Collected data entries
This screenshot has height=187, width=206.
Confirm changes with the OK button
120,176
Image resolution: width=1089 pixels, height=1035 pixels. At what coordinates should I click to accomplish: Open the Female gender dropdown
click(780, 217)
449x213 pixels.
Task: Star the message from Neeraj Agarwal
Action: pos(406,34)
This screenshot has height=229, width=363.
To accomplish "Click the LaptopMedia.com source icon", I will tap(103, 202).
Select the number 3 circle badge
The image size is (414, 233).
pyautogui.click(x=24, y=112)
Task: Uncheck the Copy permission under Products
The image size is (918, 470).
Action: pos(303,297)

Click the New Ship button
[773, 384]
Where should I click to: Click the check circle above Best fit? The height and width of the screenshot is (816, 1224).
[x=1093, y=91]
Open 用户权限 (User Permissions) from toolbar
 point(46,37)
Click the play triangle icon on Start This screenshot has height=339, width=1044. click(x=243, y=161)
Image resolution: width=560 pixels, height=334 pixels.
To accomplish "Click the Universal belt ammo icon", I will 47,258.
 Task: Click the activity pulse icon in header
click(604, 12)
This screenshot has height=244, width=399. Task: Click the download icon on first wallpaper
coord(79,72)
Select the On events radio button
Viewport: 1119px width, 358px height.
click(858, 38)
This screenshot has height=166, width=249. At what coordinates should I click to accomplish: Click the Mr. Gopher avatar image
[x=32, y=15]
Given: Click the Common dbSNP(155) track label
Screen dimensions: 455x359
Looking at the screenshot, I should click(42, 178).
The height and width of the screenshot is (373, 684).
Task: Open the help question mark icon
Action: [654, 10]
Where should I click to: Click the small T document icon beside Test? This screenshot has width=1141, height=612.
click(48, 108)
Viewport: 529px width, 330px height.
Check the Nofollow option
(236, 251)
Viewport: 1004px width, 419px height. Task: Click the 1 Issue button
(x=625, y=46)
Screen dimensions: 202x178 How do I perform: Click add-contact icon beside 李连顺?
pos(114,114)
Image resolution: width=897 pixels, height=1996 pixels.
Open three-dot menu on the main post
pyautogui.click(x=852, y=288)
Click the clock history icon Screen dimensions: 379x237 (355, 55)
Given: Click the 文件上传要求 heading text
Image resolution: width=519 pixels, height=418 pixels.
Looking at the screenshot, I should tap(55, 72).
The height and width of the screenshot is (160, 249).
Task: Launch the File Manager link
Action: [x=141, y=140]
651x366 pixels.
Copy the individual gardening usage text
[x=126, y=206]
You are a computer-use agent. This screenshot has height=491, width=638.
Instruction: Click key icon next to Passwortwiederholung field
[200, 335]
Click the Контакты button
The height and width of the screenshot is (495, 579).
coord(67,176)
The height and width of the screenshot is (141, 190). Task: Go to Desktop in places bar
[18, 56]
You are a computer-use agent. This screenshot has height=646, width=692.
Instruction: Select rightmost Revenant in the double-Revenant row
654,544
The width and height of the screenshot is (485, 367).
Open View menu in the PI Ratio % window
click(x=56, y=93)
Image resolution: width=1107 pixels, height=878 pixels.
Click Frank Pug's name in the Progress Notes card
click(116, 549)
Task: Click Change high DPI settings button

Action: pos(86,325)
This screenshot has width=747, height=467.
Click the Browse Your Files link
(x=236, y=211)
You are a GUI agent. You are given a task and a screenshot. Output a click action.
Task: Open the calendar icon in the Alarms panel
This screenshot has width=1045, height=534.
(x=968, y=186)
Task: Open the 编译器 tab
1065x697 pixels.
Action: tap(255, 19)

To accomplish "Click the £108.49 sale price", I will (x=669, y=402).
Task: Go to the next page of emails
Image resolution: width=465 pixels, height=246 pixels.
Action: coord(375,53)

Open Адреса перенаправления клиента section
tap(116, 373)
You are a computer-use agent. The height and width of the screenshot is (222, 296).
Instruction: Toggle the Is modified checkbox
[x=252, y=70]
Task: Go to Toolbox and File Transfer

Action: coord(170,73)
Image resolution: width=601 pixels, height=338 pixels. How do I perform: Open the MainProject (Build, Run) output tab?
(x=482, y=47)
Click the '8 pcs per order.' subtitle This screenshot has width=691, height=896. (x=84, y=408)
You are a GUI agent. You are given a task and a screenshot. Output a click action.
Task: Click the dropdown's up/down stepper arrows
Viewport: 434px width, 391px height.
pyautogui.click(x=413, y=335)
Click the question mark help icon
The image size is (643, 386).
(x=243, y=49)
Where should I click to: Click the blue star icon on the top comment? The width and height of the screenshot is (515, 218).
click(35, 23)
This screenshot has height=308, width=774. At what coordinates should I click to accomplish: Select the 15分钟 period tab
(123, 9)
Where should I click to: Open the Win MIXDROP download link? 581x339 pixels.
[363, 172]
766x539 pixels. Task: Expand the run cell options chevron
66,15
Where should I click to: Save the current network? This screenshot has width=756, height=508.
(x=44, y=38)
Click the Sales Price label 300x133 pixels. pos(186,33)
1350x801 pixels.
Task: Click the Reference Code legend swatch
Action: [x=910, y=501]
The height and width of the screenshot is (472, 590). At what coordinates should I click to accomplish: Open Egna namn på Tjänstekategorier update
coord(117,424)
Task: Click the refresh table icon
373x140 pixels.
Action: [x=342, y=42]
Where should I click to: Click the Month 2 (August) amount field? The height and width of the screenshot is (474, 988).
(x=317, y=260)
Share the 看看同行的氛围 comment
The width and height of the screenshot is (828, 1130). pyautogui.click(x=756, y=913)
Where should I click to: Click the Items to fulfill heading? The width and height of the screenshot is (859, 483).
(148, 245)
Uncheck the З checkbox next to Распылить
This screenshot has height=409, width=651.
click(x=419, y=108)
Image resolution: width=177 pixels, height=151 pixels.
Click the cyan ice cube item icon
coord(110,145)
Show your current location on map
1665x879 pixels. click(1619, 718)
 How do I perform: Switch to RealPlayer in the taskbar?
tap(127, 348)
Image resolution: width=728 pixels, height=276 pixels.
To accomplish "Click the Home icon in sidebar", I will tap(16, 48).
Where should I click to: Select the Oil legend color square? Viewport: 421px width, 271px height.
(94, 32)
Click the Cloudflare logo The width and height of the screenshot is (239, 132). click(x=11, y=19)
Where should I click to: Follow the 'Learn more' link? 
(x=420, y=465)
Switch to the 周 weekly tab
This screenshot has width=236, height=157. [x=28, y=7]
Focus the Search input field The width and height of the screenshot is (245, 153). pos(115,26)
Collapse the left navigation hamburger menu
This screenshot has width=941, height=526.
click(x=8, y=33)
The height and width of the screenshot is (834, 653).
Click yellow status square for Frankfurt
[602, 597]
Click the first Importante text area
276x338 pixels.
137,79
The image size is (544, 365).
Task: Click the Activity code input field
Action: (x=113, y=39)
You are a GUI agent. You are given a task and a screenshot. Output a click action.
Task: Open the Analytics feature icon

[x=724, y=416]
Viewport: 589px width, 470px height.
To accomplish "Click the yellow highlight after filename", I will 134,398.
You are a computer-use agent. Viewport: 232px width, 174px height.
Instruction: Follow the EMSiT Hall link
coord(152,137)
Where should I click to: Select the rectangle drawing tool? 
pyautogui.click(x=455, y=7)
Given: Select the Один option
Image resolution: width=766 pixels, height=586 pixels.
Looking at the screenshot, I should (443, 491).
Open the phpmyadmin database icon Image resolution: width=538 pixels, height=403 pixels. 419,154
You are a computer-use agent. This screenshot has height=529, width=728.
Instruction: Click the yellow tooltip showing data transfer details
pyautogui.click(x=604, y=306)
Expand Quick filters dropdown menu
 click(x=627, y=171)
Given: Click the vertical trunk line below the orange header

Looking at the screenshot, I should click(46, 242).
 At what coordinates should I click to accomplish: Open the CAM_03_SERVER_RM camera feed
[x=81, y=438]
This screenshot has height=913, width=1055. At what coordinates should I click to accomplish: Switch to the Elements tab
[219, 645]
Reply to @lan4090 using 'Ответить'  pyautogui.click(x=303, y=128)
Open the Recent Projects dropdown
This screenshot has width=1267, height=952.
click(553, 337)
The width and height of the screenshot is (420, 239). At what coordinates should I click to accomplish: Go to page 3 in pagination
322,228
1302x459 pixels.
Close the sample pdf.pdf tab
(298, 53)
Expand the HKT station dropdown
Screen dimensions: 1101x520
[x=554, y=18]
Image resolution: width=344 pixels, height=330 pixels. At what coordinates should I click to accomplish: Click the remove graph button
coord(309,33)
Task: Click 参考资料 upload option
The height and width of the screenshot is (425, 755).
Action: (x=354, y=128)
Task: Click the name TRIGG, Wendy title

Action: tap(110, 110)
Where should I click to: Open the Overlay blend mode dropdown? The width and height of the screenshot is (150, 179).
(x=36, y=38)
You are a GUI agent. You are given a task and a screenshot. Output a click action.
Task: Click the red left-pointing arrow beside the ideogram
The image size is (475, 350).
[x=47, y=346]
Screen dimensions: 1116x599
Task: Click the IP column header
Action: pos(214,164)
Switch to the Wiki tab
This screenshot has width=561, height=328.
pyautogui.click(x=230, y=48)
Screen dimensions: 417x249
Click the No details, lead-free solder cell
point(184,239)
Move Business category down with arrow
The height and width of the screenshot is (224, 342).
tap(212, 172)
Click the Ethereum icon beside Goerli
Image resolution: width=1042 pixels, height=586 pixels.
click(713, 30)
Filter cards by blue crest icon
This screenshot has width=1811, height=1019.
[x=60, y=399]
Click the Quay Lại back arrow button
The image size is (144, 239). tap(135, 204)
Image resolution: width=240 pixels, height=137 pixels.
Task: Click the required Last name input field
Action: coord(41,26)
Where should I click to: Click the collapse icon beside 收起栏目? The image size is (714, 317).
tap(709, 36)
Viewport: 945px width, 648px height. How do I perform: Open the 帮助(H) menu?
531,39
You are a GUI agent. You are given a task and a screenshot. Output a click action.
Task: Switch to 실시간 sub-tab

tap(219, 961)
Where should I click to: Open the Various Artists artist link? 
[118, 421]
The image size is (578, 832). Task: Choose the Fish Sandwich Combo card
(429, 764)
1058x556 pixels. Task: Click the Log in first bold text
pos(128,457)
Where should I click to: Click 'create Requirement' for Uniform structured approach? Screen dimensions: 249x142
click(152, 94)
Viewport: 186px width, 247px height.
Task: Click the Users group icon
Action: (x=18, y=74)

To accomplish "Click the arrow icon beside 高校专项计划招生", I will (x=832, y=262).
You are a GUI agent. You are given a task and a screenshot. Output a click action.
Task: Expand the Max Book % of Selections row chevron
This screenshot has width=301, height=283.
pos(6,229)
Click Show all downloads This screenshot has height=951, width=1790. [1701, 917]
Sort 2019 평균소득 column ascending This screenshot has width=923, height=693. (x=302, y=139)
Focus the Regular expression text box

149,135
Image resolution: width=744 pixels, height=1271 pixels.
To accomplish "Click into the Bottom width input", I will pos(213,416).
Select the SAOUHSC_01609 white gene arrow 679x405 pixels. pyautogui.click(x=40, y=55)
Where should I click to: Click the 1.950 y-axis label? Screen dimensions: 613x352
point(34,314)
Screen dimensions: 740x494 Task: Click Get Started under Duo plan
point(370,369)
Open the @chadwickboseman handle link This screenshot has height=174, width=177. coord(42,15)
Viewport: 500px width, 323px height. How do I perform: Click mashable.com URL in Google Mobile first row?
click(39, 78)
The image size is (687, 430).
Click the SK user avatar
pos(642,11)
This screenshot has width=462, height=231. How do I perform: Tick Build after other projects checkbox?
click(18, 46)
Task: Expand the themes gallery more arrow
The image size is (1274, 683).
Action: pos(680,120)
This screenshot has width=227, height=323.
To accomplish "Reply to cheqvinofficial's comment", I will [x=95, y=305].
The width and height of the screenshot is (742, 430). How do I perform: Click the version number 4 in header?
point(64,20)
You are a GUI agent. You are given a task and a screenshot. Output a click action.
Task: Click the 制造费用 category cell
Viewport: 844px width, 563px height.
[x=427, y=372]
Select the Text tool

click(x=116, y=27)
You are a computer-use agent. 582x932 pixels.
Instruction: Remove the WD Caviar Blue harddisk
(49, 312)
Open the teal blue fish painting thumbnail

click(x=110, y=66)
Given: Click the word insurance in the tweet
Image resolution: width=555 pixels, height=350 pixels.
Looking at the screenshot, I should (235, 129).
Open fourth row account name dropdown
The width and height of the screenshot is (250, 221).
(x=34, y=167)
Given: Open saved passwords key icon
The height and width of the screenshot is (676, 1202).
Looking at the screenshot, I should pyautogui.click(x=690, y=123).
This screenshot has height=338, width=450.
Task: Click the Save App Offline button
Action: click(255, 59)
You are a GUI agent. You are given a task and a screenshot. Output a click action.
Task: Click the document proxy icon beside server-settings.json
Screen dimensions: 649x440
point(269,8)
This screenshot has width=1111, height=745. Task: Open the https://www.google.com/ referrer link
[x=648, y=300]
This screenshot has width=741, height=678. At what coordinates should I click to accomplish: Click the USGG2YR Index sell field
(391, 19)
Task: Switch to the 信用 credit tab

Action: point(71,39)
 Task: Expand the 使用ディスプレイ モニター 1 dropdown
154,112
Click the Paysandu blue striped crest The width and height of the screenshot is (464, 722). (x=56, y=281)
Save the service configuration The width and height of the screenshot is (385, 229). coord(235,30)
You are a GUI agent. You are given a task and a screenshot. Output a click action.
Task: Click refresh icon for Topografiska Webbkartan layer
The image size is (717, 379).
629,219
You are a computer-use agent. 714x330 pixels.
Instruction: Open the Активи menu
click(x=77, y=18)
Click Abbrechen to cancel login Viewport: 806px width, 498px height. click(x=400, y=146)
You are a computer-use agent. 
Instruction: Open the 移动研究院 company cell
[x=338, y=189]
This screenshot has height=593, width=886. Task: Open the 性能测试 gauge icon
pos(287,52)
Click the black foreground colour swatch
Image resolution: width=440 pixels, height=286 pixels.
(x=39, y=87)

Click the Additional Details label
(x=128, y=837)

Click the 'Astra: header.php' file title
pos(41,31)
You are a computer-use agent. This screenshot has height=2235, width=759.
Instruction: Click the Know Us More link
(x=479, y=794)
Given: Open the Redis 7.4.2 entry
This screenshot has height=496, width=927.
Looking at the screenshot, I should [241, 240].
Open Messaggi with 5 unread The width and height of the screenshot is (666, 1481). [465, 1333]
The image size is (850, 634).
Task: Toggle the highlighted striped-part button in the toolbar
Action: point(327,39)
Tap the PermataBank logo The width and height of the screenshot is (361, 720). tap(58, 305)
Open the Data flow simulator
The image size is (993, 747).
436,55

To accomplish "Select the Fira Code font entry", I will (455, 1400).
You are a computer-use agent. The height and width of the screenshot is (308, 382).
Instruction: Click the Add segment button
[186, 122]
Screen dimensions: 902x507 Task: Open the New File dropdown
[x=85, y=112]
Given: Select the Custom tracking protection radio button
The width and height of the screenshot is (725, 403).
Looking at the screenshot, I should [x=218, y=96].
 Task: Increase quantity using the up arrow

** What is being asked **
The line containing "The image size is (717, 379)." and all lines after it, through the end of the entries above, are to be returned exactly and alone.

** Exercise response **
The image size is (717, 379).
629,219
You are a computer-use agent. 714x330 pixels.
Instruction: Open the Активи menu
click(x=77, y=18)
Click Abbrechen to cancel login Viewport: 806px width, 498px height. click(x=400, y=146)
You are a computer-use agent. 
Instruction: Open the 移动研究院 company cell
[x=338, y=189]
This screenshot has height=593, width=886. Task: Open the 性能测试 gauge icon
pos(287,52)
Click the black foreground colour swatch
Image resolution: width=440 pixels, height=286 pixels.
(x=39, y=87)

Click the Additional Details label
(x=128, y=837)

Click the 'Astra: header.php' file title
pos(41,31)
You are a computer-use agent. This screenshot has height=2235, width=759.
Instruction: Click the Know Us More link
(x=479, y=794)
Given: Open the Redis 7.4.2 entry
This screenshot has height=496, width=927.
Looking at the screenshot, I should [241, 240].
Open Messaggi with 5 unread The width and height of the screenshot is (666, 1481). [465, 1333]
The image size is (850, 634).
Task: Toggle the highlighted striped-part button in the toolbar
Action: point(327,39)
Tap the PermataBank logo The width and height of the screenshot is (361, 720). tap(58, 305)
Open the Data flow simulator
The image size is (993, 747).
436,55

To accomplish "Select the Fira Code font entry", I will (455, 1400).
You are a computer-use agent. The height and width of the screenshot is (308, 382).
Instruction: Click the Add segment button
[186, 122]
Screen dimensions: 902x507 Task: Open the New File dropdown
[x=85, y=112]
Given: Select the Custom tracking protection radio button
The width and height of the screenshot is (725, 403).
Looking at the screenshot, I should [x=218, y=96].
 Task: Increase quantity using the up arrow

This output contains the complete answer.